Les Pays-Bas et la Belgique achètent majoritairement des vins de Bordeaux, alors qu’ils sont plus près de la Bourgogne. Cela montre que, pour les vins fins, ce sont le goût et les liens commerciaux qui structurent le commerce des vins, plus que la proximité géographique.

L’Angleterre s’est détournée de Bordeaux. La ville vend plus de vin à la Réunion ou à l’île Maurice qu’aux Anglais. Tout change avec les accords commerciaux de 1860. Les ventes augmentent et prennent une part importante, l’Angleterre devient le premier client et dépasse l’Allemagne et l’Argentine dans les années 1880. C’est un client très fidèle. Surtout, elle achète beaucoup de vins vieux en bouteille. L’Angleterre délaisse l’Espagne et le Portugal, qui étaient ses fournisseurs habituels, pour acheter ses vins à Bordeaux.

Importations britanniques de vins :
1857 : 470 000 hl
1873 : 980 000 hl

Importations de vins français :
1857 : 36 000 hl (7.6%)
1873 : 283 000 hl (28.8%)

Part du vin du Cap et du Portugal
1857 : 75% / 28%
1873 : 0.07% / 18.4%

Passant de 7.6% des volumes de vin vendus à 28.8% entre 1857 et 1873, Bordeaux devient le premier fournisseur de vins fins de l’Angleterre.

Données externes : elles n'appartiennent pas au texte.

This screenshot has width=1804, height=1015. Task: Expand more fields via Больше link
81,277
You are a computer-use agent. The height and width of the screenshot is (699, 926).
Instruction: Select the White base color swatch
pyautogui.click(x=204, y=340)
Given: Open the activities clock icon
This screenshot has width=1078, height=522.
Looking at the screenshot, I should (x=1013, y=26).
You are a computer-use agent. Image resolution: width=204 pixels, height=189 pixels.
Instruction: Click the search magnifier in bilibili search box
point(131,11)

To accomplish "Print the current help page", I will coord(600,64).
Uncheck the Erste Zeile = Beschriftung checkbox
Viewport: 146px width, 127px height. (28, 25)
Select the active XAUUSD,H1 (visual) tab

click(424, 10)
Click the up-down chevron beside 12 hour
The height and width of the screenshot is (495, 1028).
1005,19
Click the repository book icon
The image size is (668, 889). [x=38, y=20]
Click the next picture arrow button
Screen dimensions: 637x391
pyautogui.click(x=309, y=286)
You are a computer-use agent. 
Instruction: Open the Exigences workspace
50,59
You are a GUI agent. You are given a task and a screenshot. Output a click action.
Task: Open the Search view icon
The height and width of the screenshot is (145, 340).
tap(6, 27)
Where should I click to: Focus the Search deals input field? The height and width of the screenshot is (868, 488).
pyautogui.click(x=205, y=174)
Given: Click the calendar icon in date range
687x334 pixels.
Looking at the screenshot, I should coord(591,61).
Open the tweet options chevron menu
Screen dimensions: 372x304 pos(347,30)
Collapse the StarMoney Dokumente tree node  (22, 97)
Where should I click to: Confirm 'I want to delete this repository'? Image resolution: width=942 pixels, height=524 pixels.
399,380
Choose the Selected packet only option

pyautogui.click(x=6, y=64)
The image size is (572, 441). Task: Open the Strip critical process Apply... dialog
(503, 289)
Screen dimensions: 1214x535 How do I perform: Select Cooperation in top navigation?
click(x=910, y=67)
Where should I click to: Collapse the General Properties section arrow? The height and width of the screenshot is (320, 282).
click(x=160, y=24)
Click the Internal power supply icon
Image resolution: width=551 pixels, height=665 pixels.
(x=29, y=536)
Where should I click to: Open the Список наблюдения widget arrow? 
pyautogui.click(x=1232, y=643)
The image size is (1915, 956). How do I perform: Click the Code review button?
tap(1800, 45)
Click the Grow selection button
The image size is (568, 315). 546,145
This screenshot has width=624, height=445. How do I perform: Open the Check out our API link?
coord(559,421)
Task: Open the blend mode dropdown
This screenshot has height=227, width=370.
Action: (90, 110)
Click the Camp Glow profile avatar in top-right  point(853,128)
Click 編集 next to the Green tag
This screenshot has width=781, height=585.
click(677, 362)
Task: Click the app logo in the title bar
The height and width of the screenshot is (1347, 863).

Sur la même période, les vins de la colonie du Cap disparaissent des marchés anglais, ce qui oblige les vignerons de cette région à réorienter leurs débouchés. Bordeaux devient le vignoble phare de l’Angleterre, et les liens tissés entre cette région et Albion déteint sur les pratiques de vie bordelaises. Les clubs à l’anglaise se créent dans la ville, les enfants des négociants portent, plus souvent qu’ailleurs en France, des prénoms à connotation anglaise (Édouard par exemple). Le tropisme anglais et l’anglomanie entrent en France par la place bordelaise. Cette activité de négoce et d’ouverture maritime a aussi influencé des penseurs économiques en lien avec Bordeaux, comme Frédéric Bastiat.

Mais le premier client de Bordeaux demeure l’Argentine, jusque dans les années 1880. Buenos Aires est en lien direct avec Bordeaux. Ce pays n’importe presque aucun autre vin de France, et les Argentins boivent de façon presque exclusive que du vin produit en Gironde.

Exportations de vins bordelais en Argentine :
1848 : 0 hl
1868 : 320 000 hl
1872 : 340 000 hl
1887 : 480 000 hl

Les États-Unis en revanche n’achètent pratiquement pas de vin à Bordeaux, et le développement du vignoble de Californie réduit encore les exportations.

Exportations de vins de Bordeaux aux États-Unis :
1872 : 115 000 hl
1890 : 25 000 hl

Cette internationalisation des exportations amène les vignerons à être présents dans les grandes foires internationales, afin de présenter leurs produits, de les défendre et de gagner des prix. Les principales foires sont Paris (1855), Vienne (1873), Amsterdam (1884) et Anvers (1885).